In today's Gospel, Jesus is invited to eat in the house of Simon the Pharisee.  As soon as He enters, a  woman begins to wash his feet with her tears and to dry them with her hair, kisses them, and anoints them with precious oil from an alabaster box.  Observing all this, the Pharisee thinks to himself that if this man Jesus were truly a prophet, He would surely have known that this woman was a sinner.  Our Lord, of course, fully understood what manner of woman this was, and He responds to the Pharisee's unspoken thoughts, "Her sins, which are many, are forgiven; for she loved much: but to whom little is forgiven, the same loveth little."  What Simon failed to understand is that Christ came into this world not to save the righteous, but rather that the sinner might repent (turn again) and be saved.

Today we commemorate St. Mary of Egypt, whose life exemplifies the power of repentance and the infinite grace and mercy of God.  Indeed, though our sins be as numerous as the sands of the sea, there is no reason to despair.  The boundless love of God is fully capable of transforming even the most hardened sinner into a saint.  From the age of twelve, St. Mary voluntarily gave herself over to a totally dissolute and sinful way of life.  Having surrendered her soul into bondage to the passion of self-love, she devoted her entire existence to the satisfaction of her fleshly desires. 

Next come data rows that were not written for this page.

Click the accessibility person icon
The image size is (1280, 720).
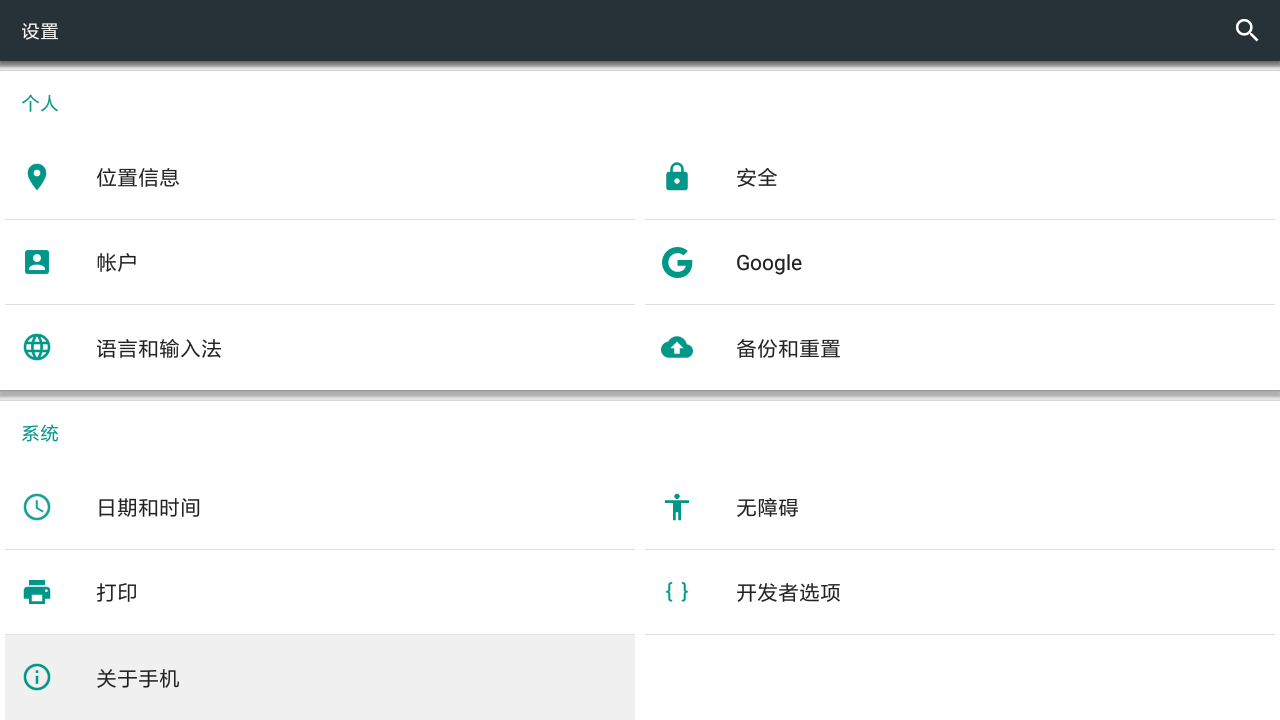click(677, 507)
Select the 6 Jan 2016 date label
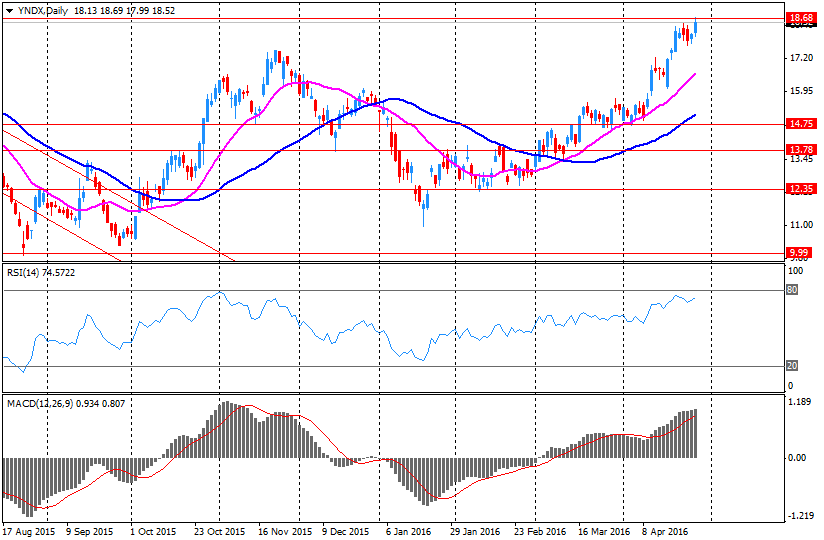This screenshot has height=540, width=824. (409, 531)
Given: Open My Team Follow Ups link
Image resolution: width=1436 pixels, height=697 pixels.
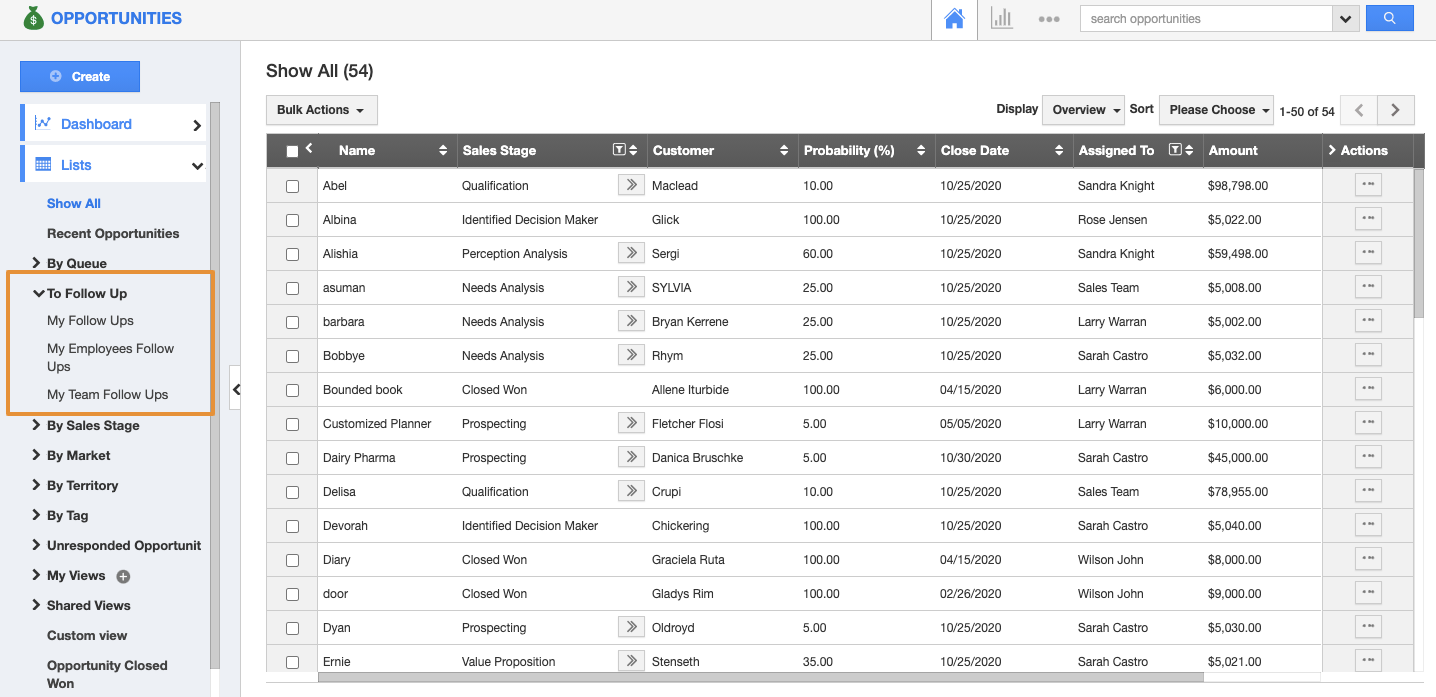Looking at the screenshot, I should tap(107, 394).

In this senseless pursuit of carnal pleasures and delights, however, she was essentially little different than most of us.   For while we may be careful to avoid such gross and obvious sins as fornication and adultery,  we nevertheless bow down in worship before the idol of our false ego, striving in every possible way to avoid the pain and sorrow we are sure to encounter along that straight and narrow path that alone leads to salvation.

The way of life St. Mary had chosen was, of course, a distortion of the image of God and a denial of the law of love revealed by our Lord through His death on the Cross.  And so it is only appropriate that she should have come to repentance and a true knowledge of herself when she sought to venerate the Holy Cross in Jerusalem, and was unable to enter the church due to an invisible force.  It was only when she had humbled herself before the icon of the Theotokos and promised from the depth of her heart to renounce her sinful passions that the gates of repentance were at last opened unto her.

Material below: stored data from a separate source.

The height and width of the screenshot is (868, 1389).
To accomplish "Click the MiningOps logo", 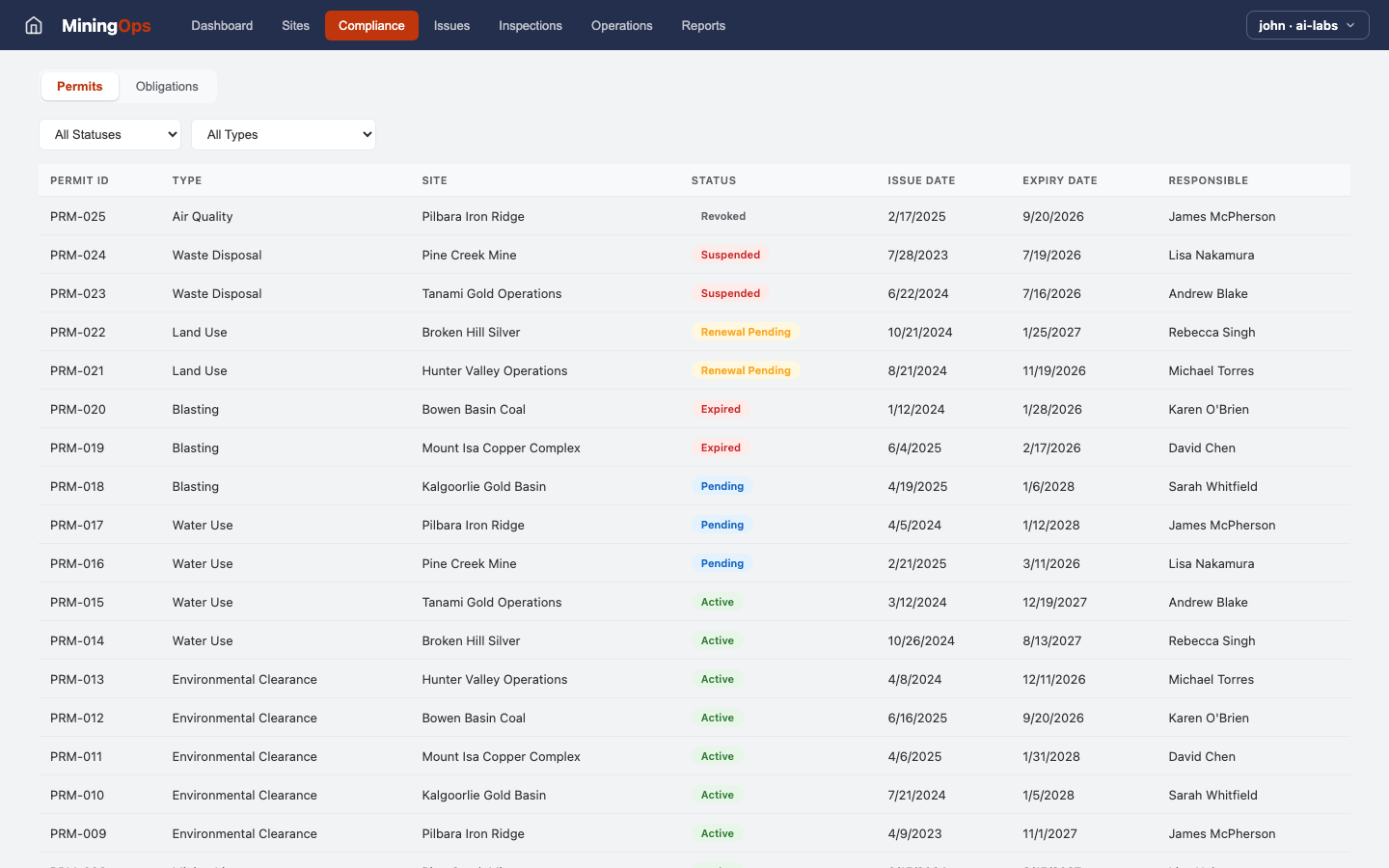I will tap(106, 25).
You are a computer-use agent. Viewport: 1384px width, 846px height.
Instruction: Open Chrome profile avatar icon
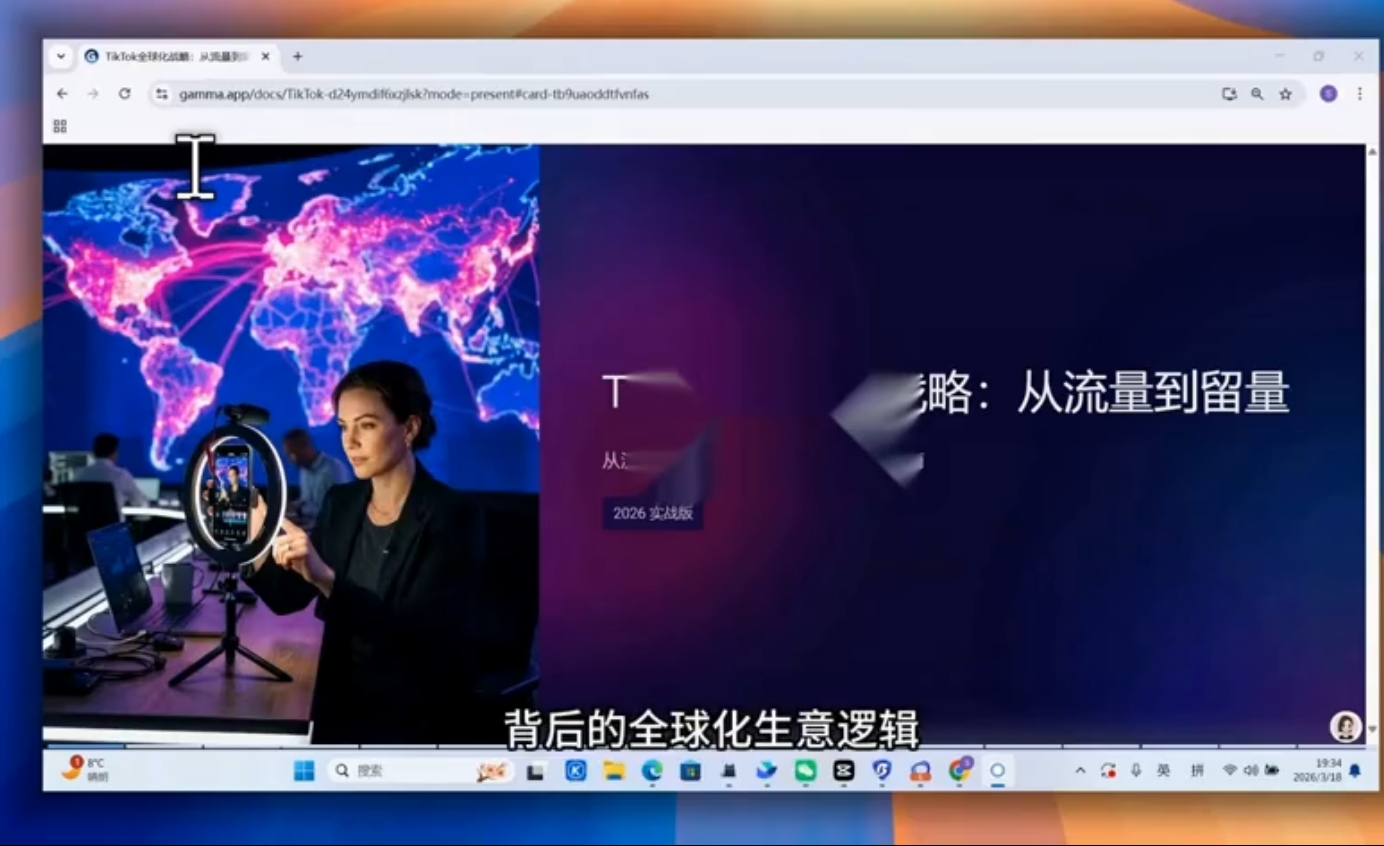(x=1328, y=93)
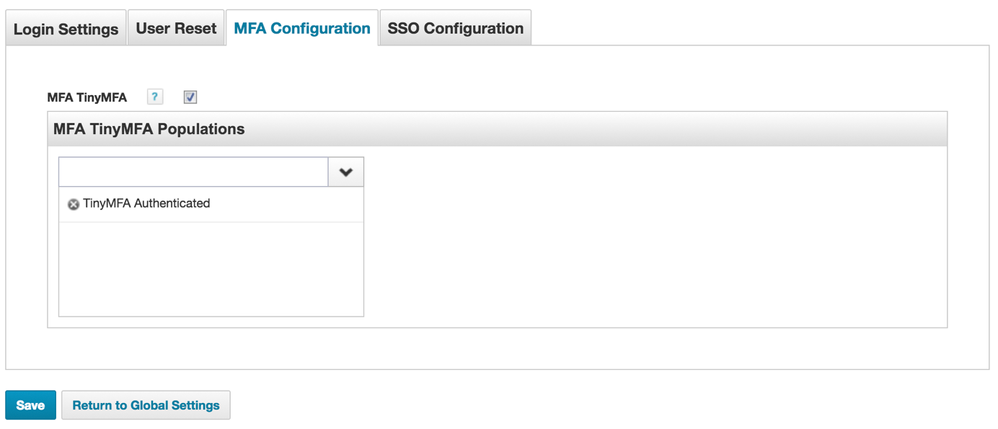
Task: Open the User Reset tab
Action: pos(176,29)
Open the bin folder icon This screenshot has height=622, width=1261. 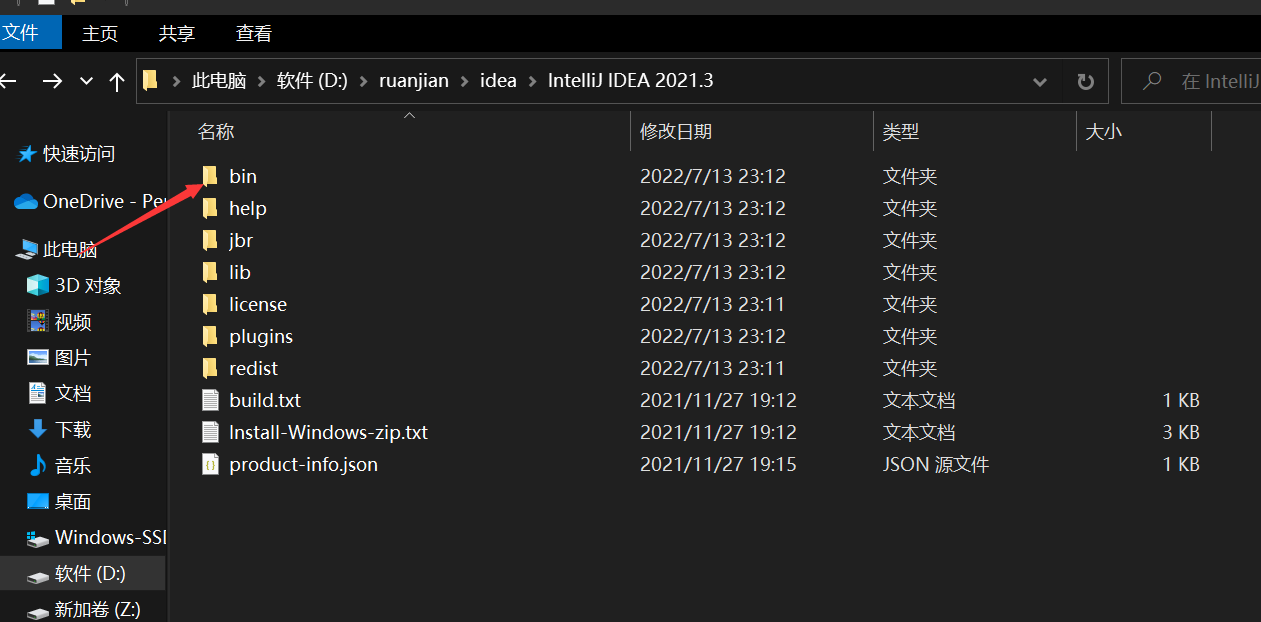point(210,176)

Only then was it granted to her to cross the Jordan and thus to enter into the bleak and barren wilderness of self-denial, while striving from the depths of her heart that she might in the end prove worthy of eternal salvation.  Now it could rightly be said that simply crossing the Jordan was in and of itself a great and exalted feat (if only you and could do the same!), this decisive turning point was for St. Mary but the beginning of a 17-year relentless struggle to overcome those passionate desires that continued to rage within her. 

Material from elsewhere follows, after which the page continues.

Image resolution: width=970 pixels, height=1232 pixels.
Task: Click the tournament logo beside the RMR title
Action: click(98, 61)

This is the same ascetic struggle unto the shedding of blood, the same spiritual warfare, to which all Orthodox Christians have been called, and it is never easy.  Nor is it possible to be saved simply confessing, as many Protestants believe, that Jesus Christ is our Lord and Savior.  The saints achieved salvation through abundant tears and ceaseless struggle, while we seek to avoid at all costs that violence against our sinful, fallen natures through which the Kingdom is taken by storm.  May God have mercy on our sinful souls, and grant us His grace that we may at least make a good beginning in the ascetic struggle of genuine repentance upon the path of salvation.